The intent to acquire Libtayo was announced on 2 June this year.
The two companies entered into an immuno-oncology license and collaboration agreement in 2015.
As per the terms of the earlier deal, Sanofi and Regeneron had equally divided the global operating profits and co-commercialised the Libtayo in the US.
Sanofi was exclusively responsible for commercialising the drug outside the US.
Through the latest deal, Regeneron will have exclusive rights to develop, commercialise, and manufacture the Libtayo across the world.
A fully human monoclonal antibody, Libtayo targets the immune checkpoint receptor PD-1 on T cells.
At present, the drug is approved as cemiplimab-rwlc monotherapy to treat certain patients with advanced cutaneous squamous cell carcinoma (CSCC), advanced non-small cell lung cancer (NSCLC) and advanced basal cell carcinoma (BCC) in the US as well as other countries.
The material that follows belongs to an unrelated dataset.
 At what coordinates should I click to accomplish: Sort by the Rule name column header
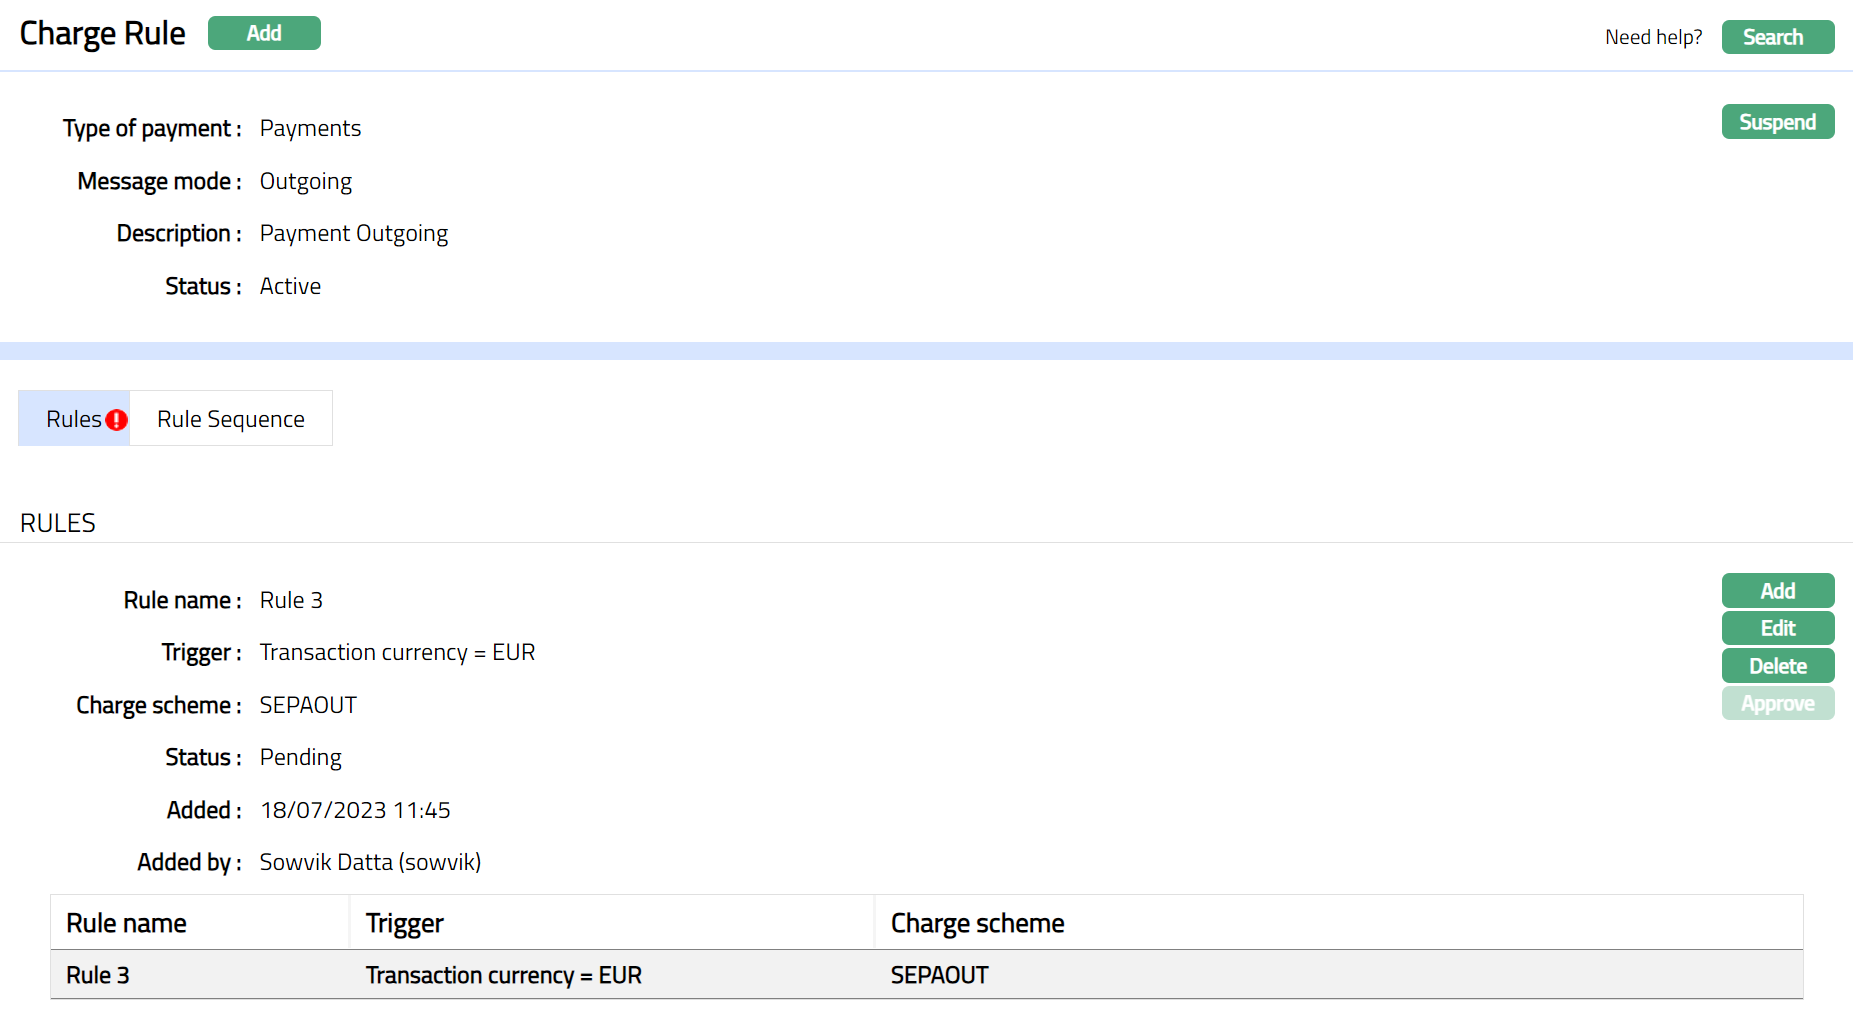pyautogui.click(x=126, y=923)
As per the terms of the deal announced in June, Sanofi receives an upfront payment of $900m from Regeneron, along with an 11% royalty on the worldwide net sales of Libtayo.
Sanofi also receives $100m in regulatory milestone payments after the receipt of first approval of Libtayo plus chemotherapy to treat NSCLC, either by the US FDA or European Commission (EC).
Regeneron said: “There is no financial or accounting impact to second quarter 2022 financial results as a result of the Libtayo transaction.”
Last month, Regeneron and Sanofi received US FDA approval for Dupixent (dupilumab) to treat moderate-to-severe atopic dermatitis in children aged six months to five years.